Find every line in the records that contains the string "particular" and copy each one out. Match case exactly.
──────── Data supplied
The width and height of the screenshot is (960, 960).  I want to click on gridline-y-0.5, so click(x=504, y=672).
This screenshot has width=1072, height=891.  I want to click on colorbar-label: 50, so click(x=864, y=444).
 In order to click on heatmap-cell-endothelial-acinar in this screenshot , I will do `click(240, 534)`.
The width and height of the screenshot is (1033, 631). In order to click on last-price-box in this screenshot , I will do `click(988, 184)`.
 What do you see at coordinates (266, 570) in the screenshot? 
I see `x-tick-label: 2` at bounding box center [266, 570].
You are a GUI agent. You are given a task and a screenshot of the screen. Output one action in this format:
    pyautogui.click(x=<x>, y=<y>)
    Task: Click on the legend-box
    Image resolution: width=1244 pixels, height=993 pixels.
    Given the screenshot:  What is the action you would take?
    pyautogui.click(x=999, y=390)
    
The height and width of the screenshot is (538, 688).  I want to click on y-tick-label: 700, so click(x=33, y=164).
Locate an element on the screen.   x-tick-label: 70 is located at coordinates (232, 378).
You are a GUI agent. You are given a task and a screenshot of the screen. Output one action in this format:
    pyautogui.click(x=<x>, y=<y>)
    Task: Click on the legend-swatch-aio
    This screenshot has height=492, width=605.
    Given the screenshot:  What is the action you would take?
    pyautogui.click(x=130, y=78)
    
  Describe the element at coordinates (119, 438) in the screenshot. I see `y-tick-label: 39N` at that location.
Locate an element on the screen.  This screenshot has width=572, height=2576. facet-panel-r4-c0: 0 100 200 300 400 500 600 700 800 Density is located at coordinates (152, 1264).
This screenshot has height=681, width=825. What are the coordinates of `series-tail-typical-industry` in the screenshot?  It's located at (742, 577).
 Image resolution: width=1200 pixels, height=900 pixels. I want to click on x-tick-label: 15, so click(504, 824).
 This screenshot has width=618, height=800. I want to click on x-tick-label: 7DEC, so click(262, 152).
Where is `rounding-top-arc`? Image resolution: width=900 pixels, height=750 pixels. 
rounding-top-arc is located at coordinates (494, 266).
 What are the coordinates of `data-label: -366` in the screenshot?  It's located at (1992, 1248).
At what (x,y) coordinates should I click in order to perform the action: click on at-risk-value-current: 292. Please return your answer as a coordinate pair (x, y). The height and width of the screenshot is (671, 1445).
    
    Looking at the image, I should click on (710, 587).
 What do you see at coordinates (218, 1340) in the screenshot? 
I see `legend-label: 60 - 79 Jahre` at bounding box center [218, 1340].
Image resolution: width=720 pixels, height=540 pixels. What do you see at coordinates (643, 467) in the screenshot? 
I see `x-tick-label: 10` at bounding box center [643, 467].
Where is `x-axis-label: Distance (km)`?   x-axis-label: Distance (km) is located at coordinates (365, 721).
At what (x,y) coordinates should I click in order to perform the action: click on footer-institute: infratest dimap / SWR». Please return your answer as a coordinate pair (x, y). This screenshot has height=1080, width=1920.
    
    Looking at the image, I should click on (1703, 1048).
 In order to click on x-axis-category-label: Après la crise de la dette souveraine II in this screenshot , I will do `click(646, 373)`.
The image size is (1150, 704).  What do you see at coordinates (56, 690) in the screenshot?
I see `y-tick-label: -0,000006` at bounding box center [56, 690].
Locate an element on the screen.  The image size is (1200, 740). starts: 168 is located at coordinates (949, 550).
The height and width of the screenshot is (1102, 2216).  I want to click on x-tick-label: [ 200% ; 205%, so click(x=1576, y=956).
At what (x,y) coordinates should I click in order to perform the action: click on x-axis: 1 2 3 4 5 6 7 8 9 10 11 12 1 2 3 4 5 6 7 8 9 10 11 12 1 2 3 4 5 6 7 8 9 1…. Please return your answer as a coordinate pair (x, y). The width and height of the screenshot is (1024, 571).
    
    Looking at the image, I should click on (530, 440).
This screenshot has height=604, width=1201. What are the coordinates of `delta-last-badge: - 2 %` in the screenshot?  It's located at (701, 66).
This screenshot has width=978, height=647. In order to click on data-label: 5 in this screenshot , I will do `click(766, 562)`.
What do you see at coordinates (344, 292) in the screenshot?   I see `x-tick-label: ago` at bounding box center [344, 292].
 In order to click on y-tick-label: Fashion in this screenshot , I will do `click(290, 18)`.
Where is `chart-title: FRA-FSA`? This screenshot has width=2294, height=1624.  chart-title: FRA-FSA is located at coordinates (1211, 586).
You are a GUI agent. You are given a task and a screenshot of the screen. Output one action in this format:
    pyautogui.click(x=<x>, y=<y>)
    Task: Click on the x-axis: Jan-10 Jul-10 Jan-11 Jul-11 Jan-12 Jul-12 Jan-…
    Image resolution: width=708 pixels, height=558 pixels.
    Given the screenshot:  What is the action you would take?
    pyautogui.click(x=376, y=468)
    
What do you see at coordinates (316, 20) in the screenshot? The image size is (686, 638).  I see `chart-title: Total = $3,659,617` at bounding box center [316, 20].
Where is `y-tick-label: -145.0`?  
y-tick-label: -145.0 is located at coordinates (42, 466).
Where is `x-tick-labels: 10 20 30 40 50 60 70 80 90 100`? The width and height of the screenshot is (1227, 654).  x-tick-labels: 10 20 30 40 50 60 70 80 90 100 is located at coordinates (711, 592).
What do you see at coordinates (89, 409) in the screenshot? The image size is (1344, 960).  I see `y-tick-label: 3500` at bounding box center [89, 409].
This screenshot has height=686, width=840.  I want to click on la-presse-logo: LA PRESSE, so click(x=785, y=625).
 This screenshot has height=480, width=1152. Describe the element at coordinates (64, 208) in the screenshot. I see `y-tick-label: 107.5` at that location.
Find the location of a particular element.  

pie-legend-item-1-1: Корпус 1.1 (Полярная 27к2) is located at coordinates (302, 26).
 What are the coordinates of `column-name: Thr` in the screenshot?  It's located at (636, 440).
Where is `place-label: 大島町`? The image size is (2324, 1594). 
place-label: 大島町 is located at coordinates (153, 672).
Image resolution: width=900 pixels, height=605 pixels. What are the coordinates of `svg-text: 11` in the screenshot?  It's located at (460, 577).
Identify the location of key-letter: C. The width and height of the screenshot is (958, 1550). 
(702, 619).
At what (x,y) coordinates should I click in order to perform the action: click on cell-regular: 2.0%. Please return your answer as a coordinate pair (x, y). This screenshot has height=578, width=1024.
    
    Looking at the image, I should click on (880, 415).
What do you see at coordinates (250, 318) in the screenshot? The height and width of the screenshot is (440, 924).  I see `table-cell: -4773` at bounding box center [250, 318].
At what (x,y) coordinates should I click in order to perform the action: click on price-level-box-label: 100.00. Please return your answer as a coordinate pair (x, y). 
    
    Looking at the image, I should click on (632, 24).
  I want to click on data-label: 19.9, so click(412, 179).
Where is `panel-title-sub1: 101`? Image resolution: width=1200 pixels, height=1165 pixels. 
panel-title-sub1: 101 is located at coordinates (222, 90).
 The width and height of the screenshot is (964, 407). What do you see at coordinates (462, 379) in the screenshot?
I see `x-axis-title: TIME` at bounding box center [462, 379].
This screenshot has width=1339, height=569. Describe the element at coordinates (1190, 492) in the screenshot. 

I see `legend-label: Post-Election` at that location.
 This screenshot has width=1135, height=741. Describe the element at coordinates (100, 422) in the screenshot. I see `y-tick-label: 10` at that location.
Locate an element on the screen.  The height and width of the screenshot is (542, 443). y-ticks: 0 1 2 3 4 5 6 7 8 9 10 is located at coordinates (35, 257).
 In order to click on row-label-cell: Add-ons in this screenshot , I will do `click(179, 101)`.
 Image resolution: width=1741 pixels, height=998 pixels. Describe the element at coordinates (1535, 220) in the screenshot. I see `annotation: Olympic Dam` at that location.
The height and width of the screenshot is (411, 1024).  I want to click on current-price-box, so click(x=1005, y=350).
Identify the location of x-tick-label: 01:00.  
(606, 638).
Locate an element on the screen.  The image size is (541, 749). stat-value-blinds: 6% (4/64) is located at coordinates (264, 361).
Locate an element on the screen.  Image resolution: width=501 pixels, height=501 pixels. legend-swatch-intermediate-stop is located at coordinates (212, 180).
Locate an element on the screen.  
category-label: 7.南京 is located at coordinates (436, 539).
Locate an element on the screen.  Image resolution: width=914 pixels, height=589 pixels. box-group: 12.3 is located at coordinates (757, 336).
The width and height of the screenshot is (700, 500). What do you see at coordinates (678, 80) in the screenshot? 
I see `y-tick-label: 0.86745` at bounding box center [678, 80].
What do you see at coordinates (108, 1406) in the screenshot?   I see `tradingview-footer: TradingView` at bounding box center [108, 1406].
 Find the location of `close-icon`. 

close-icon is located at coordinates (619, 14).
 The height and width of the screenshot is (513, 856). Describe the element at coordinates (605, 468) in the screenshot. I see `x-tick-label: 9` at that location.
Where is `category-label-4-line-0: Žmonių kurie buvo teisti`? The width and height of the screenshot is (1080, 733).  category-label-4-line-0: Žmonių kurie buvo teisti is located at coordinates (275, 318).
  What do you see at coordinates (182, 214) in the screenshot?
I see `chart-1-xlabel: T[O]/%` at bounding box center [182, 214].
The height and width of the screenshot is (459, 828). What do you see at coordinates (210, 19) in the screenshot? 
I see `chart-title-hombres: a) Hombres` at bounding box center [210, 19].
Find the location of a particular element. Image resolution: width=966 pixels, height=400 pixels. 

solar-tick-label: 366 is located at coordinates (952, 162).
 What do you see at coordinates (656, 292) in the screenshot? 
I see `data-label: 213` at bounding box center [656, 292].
────────────────
Output for this exercise
Find the location of a particular element.  
Find the location of a particular element. Image resolution: width=966 pixels, height=400 pixels. 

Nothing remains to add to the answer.